We were now collecting every informational level log from our SD-WAN routers, which included SLA violations, CPU spikes on hardware, bandwidth threshold increases, logging configuration changes every second and even collecting netflow…because let’s just agree brownouts usually hide between “user” and “app,” not inside a single device.
SD-WAN routers have SLA monitors configured for DNS, HTTPS and SaaS application monitors, which worked as our synthetic emulators and created a log whenever SLA breached for a layer 7 service or when any website is “slow,” which would help us monitor layer 7 protocols from a router.

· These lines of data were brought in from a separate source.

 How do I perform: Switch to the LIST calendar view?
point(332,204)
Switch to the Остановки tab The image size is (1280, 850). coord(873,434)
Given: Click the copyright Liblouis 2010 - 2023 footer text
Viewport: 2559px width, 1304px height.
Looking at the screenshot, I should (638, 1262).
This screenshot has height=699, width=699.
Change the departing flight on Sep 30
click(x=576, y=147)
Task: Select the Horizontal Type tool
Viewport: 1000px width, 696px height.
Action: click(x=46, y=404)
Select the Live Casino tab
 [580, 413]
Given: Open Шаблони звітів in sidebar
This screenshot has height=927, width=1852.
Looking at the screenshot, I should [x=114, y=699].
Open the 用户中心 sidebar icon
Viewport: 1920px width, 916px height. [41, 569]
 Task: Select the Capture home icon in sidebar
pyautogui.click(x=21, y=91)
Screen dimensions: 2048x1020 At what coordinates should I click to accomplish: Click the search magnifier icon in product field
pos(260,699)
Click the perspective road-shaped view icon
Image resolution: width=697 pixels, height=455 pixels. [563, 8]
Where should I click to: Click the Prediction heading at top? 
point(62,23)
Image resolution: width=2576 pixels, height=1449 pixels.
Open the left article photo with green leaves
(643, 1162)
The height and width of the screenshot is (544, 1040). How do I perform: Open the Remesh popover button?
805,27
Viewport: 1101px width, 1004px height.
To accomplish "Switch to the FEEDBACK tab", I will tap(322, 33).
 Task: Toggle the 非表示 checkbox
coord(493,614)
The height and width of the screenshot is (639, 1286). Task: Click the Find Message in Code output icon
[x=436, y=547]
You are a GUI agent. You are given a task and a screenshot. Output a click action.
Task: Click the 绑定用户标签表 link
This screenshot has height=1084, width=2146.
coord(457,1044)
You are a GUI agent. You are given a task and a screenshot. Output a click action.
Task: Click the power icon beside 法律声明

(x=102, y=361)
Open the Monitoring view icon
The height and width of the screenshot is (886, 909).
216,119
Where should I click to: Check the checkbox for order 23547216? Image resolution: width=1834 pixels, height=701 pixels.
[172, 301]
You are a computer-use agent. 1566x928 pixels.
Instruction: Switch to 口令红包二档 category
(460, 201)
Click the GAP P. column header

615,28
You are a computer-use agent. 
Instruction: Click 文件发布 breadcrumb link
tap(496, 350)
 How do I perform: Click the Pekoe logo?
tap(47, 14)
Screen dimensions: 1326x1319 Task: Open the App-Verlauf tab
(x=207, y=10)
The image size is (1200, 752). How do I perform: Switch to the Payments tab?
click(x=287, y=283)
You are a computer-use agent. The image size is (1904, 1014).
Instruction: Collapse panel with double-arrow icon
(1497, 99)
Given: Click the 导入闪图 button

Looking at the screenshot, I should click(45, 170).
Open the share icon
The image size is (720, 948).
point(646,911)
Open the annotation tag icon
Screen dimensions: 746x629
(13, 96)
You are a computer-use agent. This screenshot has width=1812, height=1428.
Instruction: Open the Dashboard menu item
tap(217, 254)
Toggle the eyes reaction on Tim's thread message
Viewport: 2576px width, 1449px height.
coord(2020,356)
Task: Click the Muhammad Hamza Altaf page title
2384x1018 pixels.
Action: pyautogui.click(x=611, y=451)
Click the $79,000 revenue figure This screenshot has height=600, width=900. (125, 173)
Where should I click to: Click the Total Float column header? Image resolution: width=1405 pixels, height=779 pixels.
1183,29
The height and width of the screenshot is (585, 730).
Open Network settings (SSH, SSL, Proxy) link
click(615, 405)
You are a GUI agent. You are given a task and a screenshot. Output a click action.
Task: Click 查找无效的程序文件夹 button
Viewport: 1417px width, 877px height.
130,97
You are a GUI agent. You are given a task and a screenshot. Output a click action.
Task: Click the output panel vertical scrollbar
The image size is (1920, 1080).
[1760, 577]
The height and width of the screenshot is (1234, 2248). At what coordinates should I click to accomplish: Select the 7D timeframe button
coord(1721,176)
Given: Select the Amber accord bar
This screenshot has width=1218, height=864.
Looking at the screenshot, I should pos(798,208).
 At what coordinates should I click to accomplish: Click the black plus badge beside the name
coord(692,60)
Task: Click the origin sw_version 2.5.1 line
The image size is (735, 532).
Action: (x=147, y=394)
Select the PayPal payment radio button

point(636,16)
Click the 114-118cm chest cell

From our radius/TACACS servers, we were receiving logs on security violations on layer two ports and MAC flooding(occasionally). Not just that, we even collected granular data like signal strength, SSID, channel bandwidth, and number of clients on the access point on our wireless infrastructure, all thanks to a vendor API that made quick work of this. Similarly, for our switches, we were collecting data from layer two VLAN changes to OSPF convergence, from radius server health to interface statistics.
After all the heavy lifting, we were able to get all this data into a data lake, but it turned out to be more like a swamp, as the data had 10 different timestamps and it was not labeled correctly. And AI without labels is wishful thinking.